*Directions for this task*: Number of lines with the string "agent" in the entries below: report it, and nothing besides.

*Available data*:
------------------------------------------------
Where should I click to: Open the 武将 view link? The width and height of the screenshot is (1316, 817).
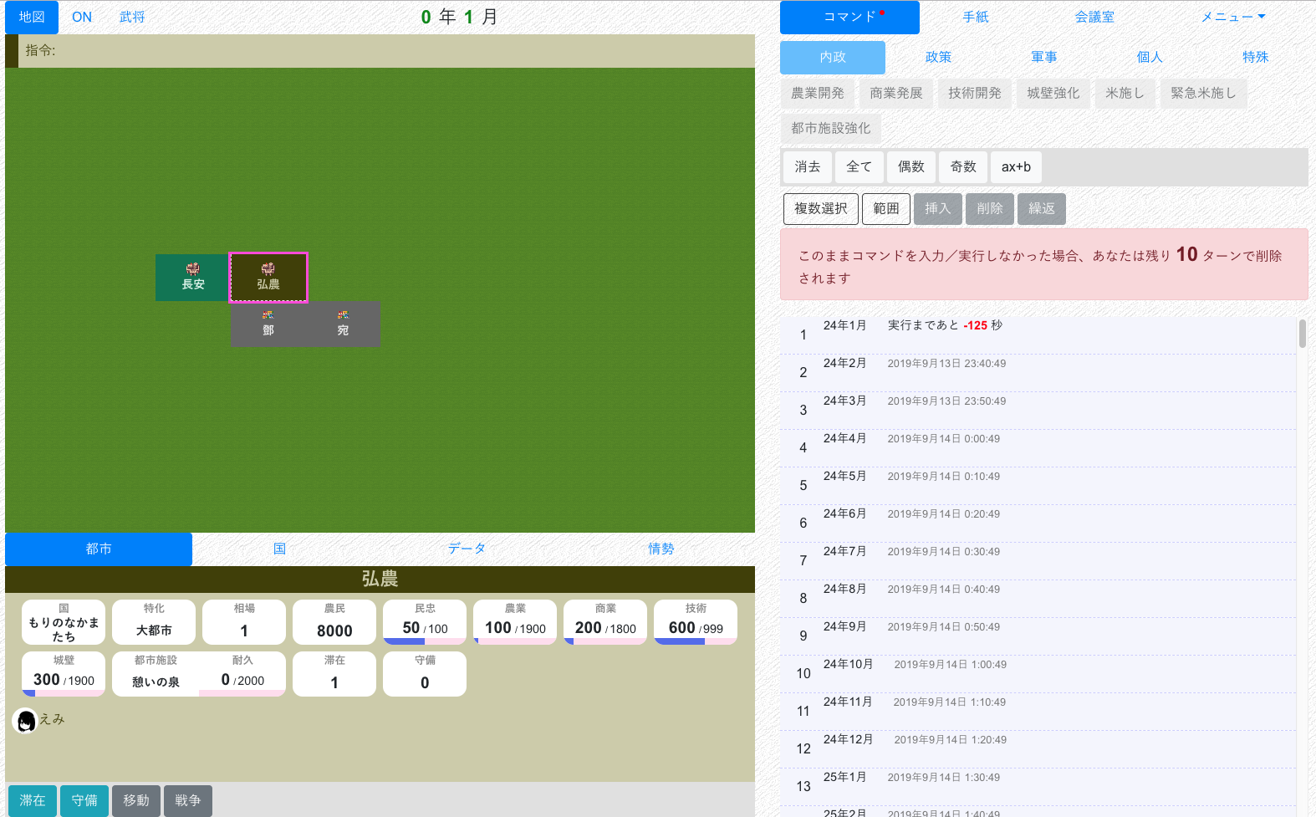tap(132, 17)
------------------------------------------------
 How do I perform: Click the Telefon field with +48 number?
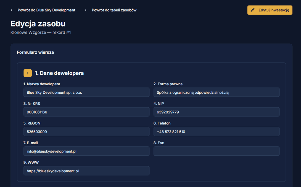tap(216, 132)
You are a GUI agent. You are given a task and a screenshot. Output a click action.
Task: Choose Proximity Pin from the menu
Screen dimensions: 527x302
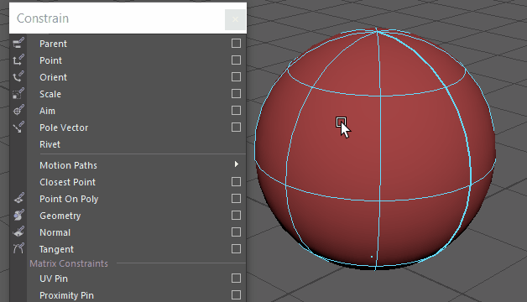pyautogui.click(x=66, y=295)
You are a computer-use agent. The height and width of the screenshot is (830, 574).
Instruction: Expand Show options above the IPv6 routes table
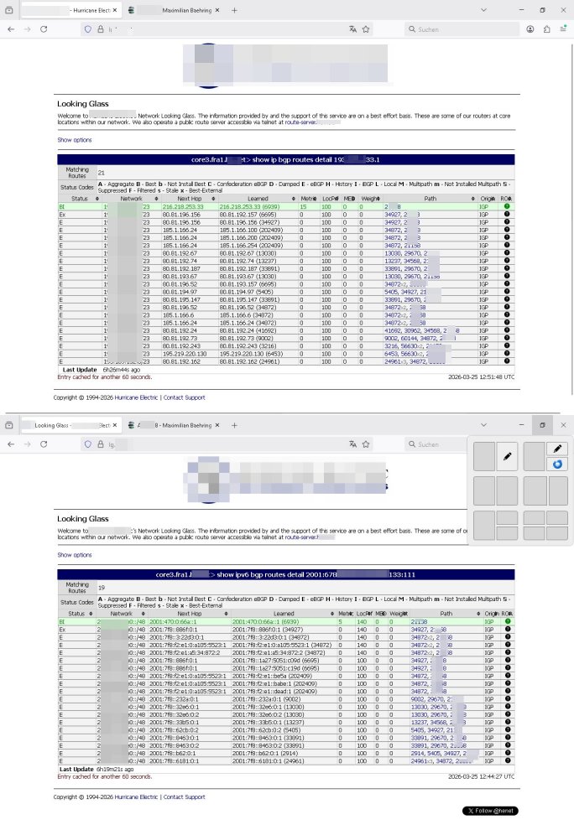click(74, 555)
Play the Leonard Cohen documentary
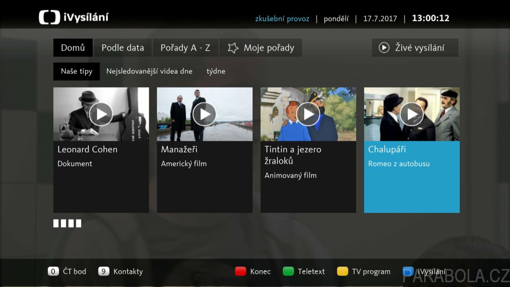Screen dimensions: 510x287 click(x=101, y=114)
------------------------------------------------
*Solution to the exercise*: 2